- TASK TO COMPLETE -
Output, exactly and in full, only the lines from the one containing "Sort by the Load column header" to the last line of the data. Pictures should not appear.

- EXCERPTED DATA -
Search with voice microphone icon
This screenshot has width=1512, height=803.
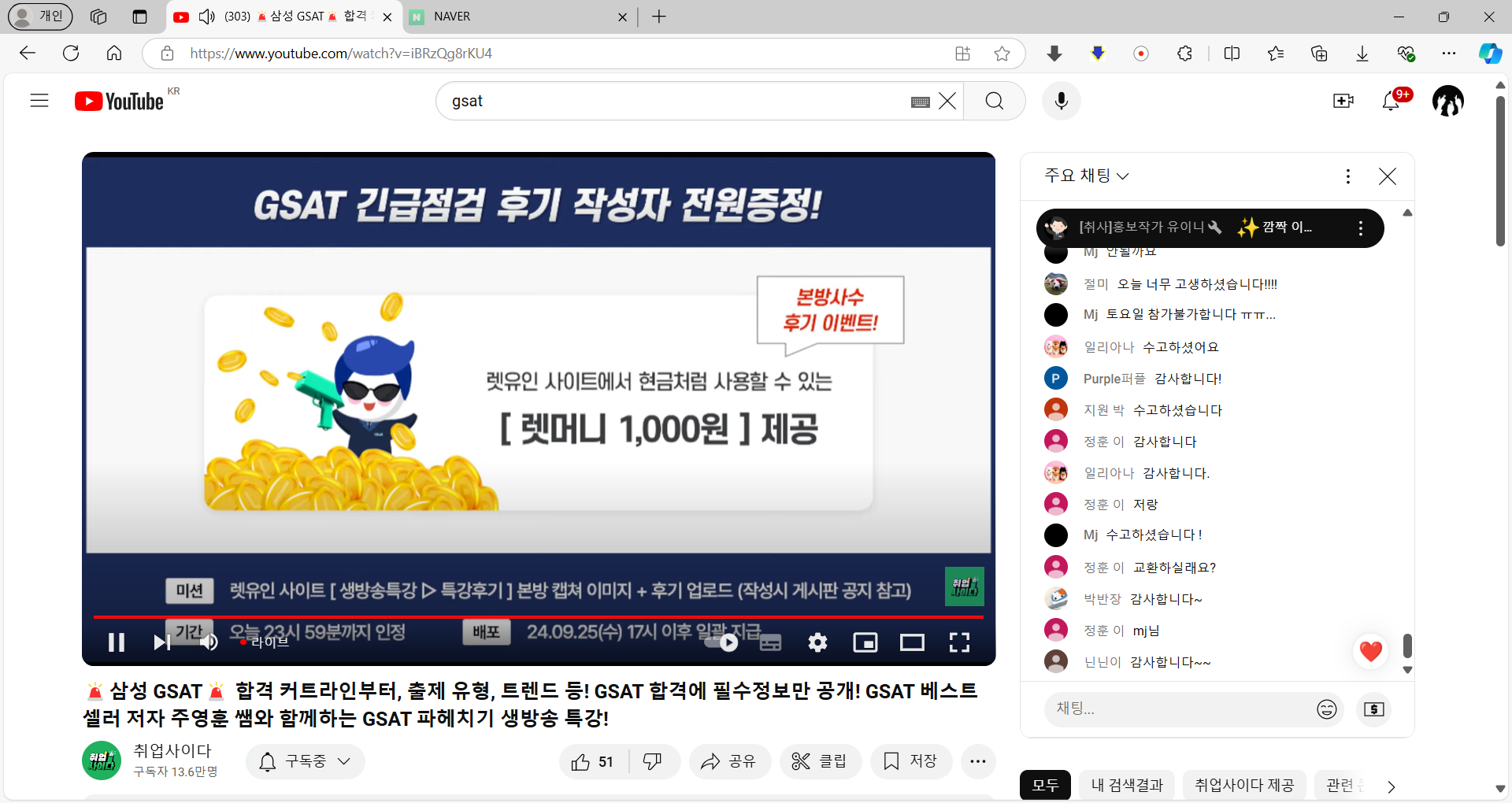[x=1061, y=101]
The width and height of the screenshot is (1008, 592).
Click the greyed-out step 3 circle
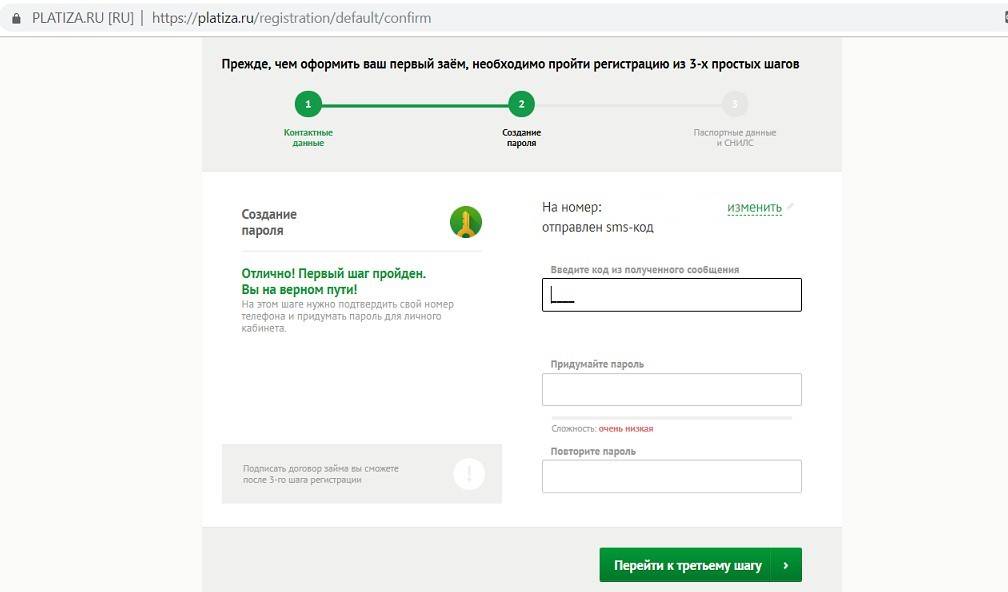(735, 104)
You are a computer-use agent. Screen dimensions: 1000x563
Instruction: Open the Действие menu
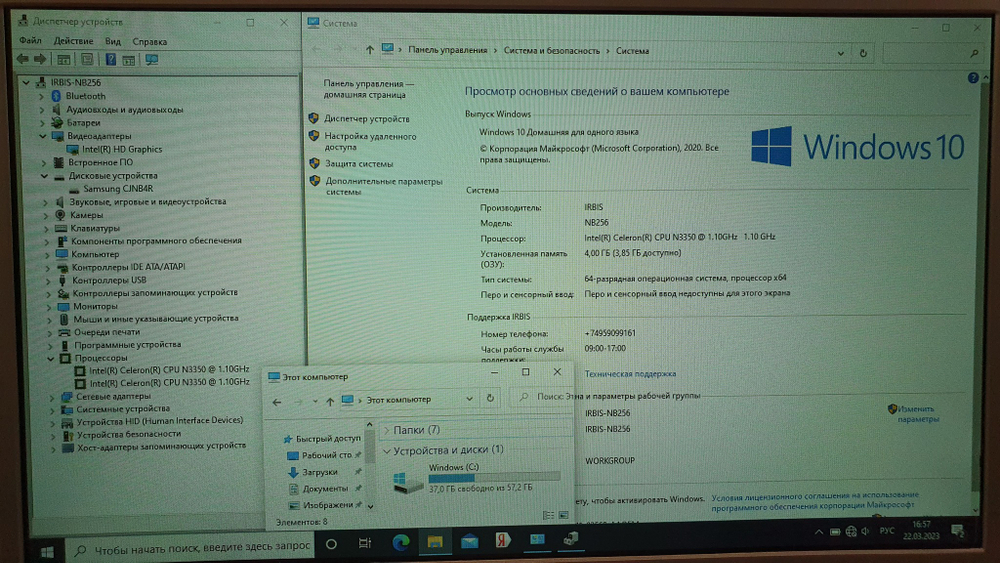[73, 41]
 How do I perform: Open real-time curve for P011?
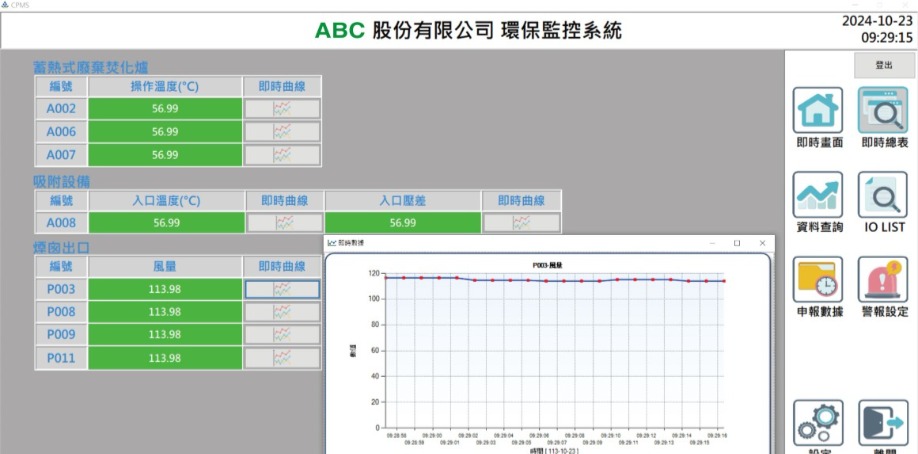point(282,357)
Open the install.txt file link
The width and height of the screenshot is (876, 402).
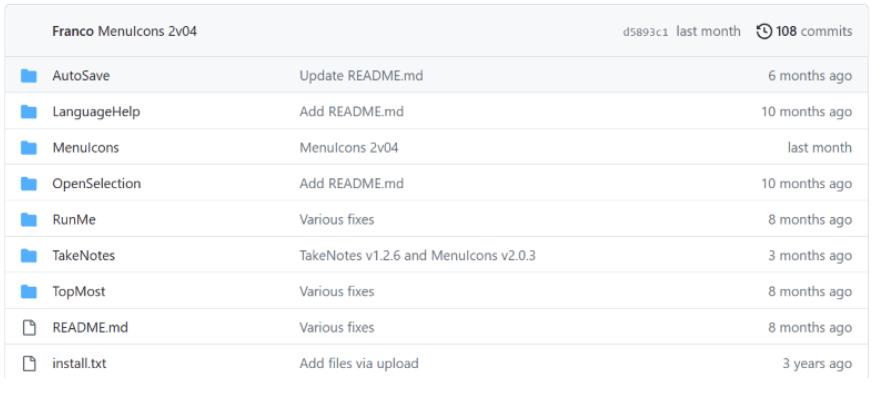click(79, 364)
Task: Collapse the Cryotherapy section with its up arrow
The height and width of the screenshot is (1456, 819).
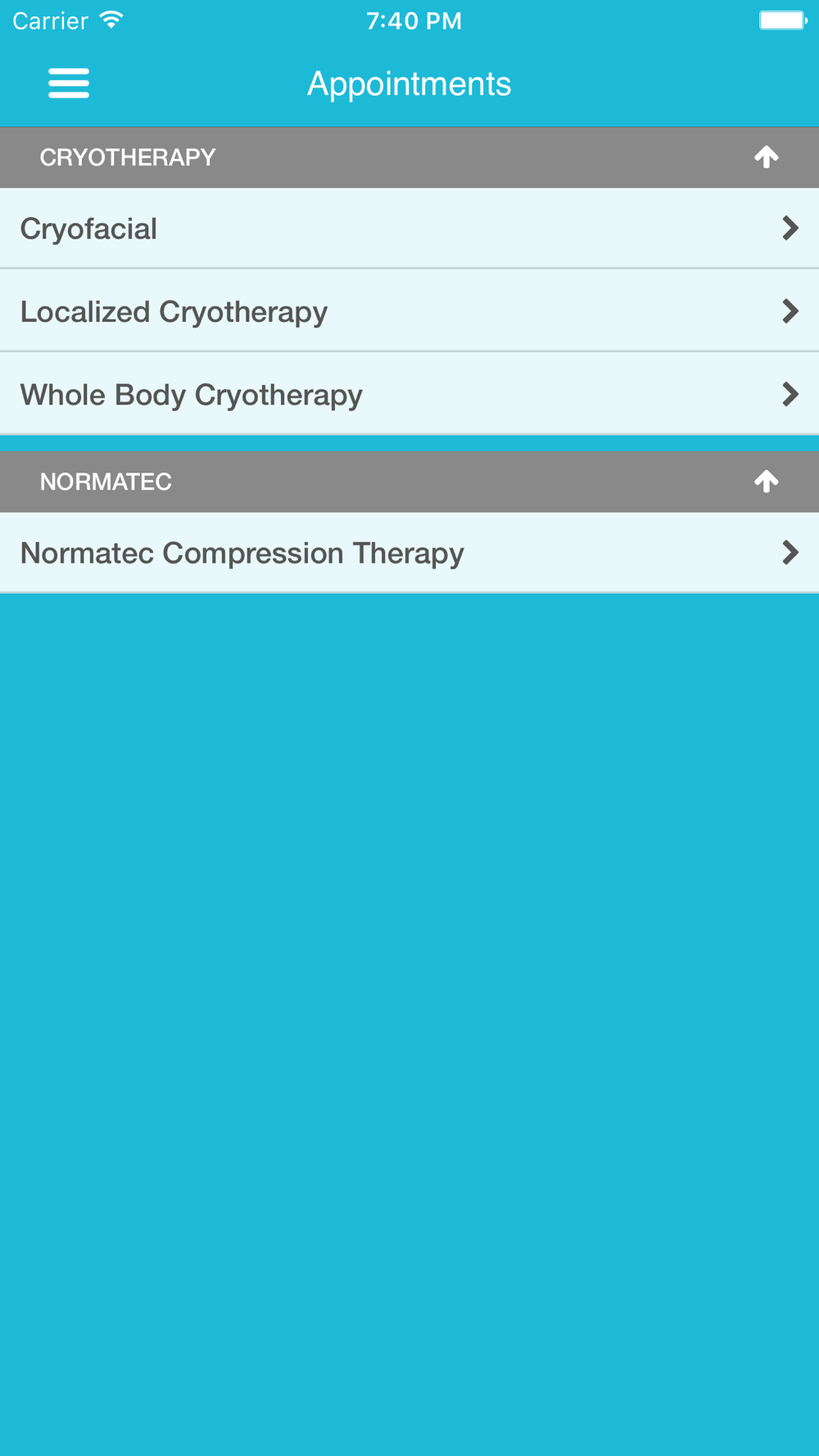Action: [767, 157]
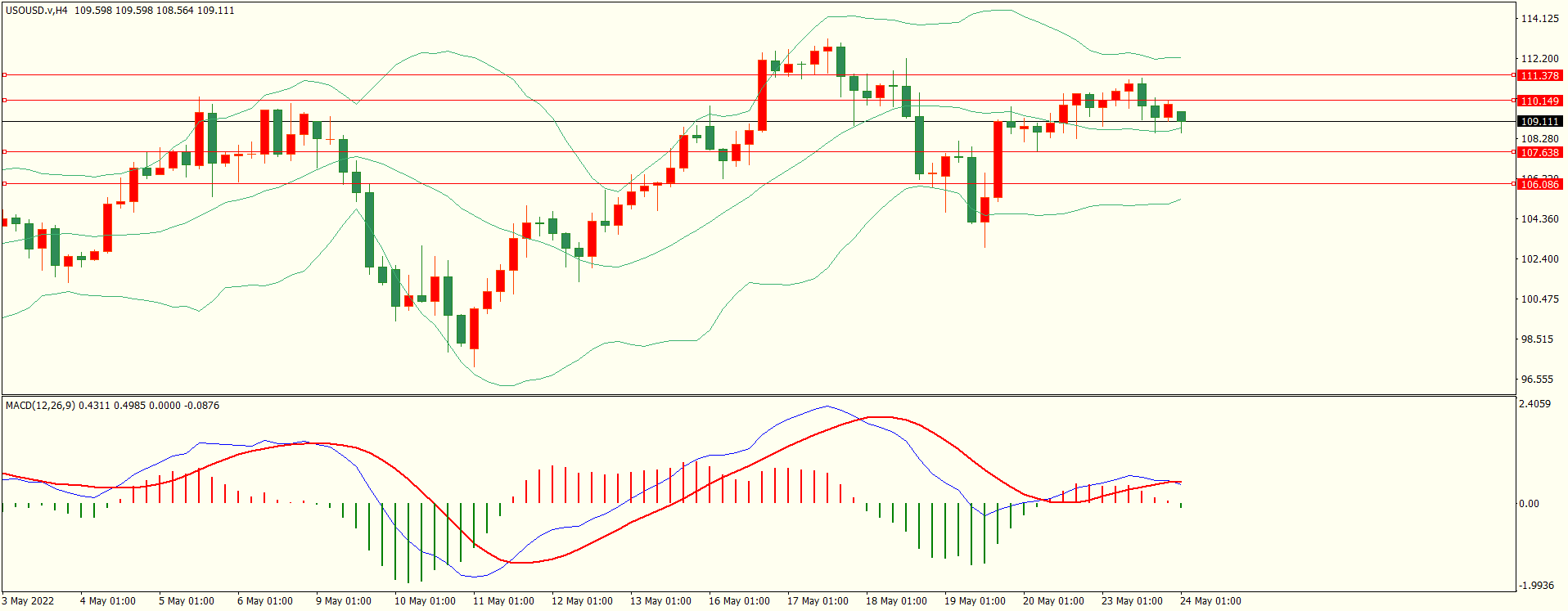Image resolution: width=1568 pixels, height=611 pixels.
Task: Click the 16 May 01:00 date label
Action: pos(738,601)
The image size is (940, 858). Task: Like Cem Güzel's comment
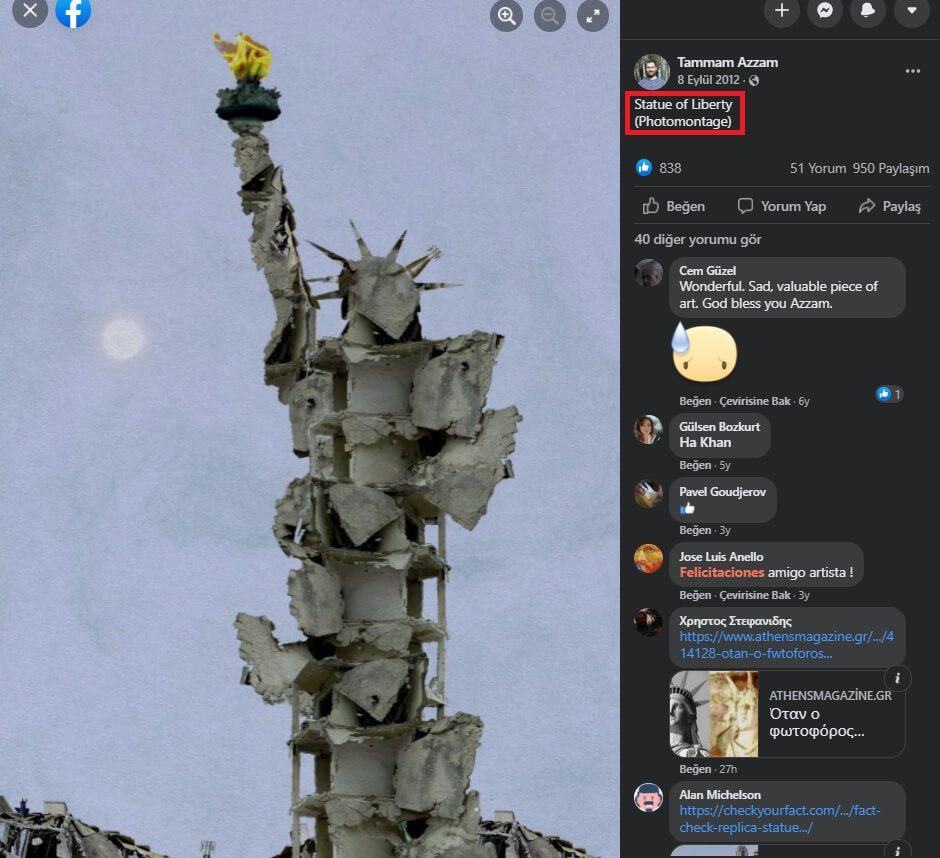(694, 401)
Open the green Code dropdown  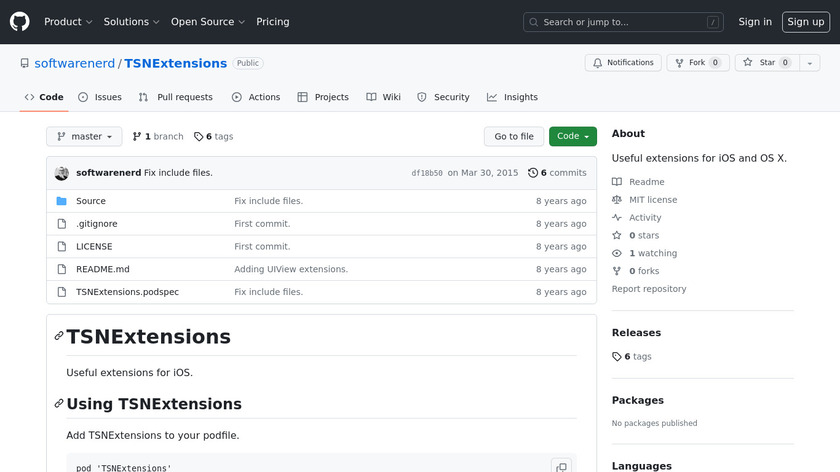(x=572, y=137)
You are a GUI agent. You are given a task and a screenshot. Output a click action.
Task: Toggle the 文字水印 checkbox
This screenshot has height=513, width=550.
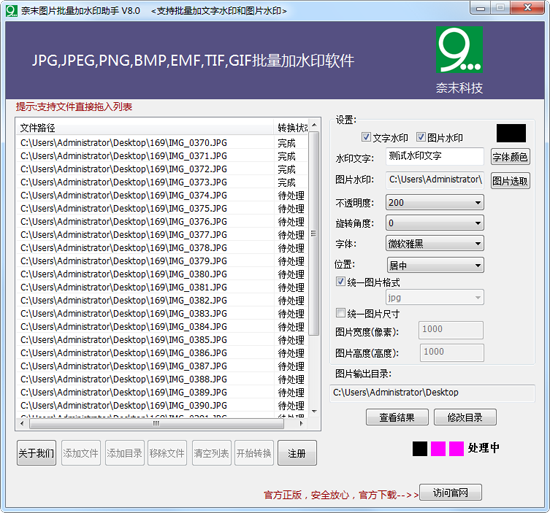point(366,137)
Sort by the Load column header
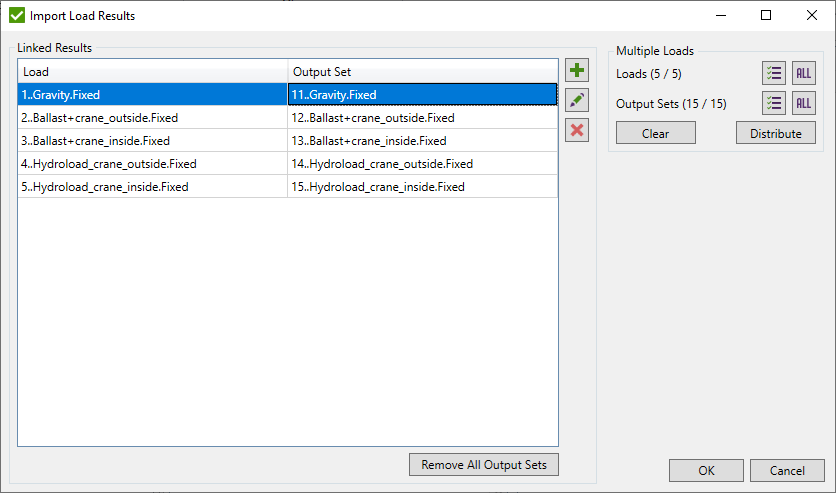 pyautogui.click(x=152, y=72)
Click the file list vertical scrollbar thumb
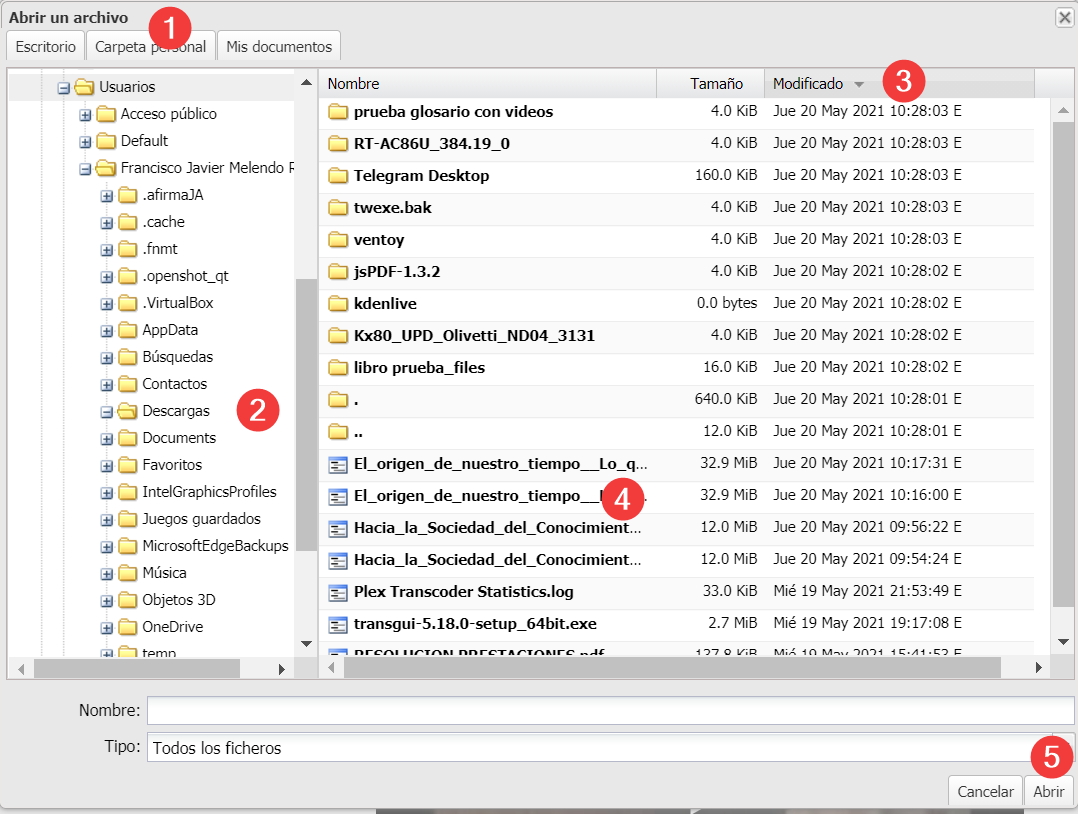1078x814 pixels. click(1063, 360)
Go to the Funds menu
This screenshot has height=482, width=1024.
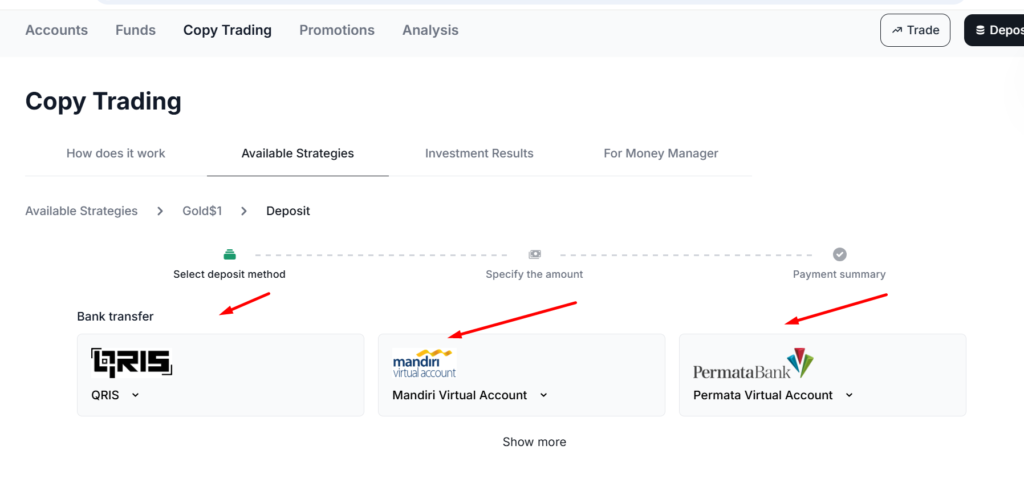click(x=135, y=30)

- WRITTEN RESPONSE -
Sort by the Load column header
 pyautogui.click(x=152, y=72)
Click the file list vertical scrollbar thumb
1078x814 pixels. click(1063, 360)
Go to the Funds menu
This screenshot has height=482, width=1024.
click(x=135, y=30)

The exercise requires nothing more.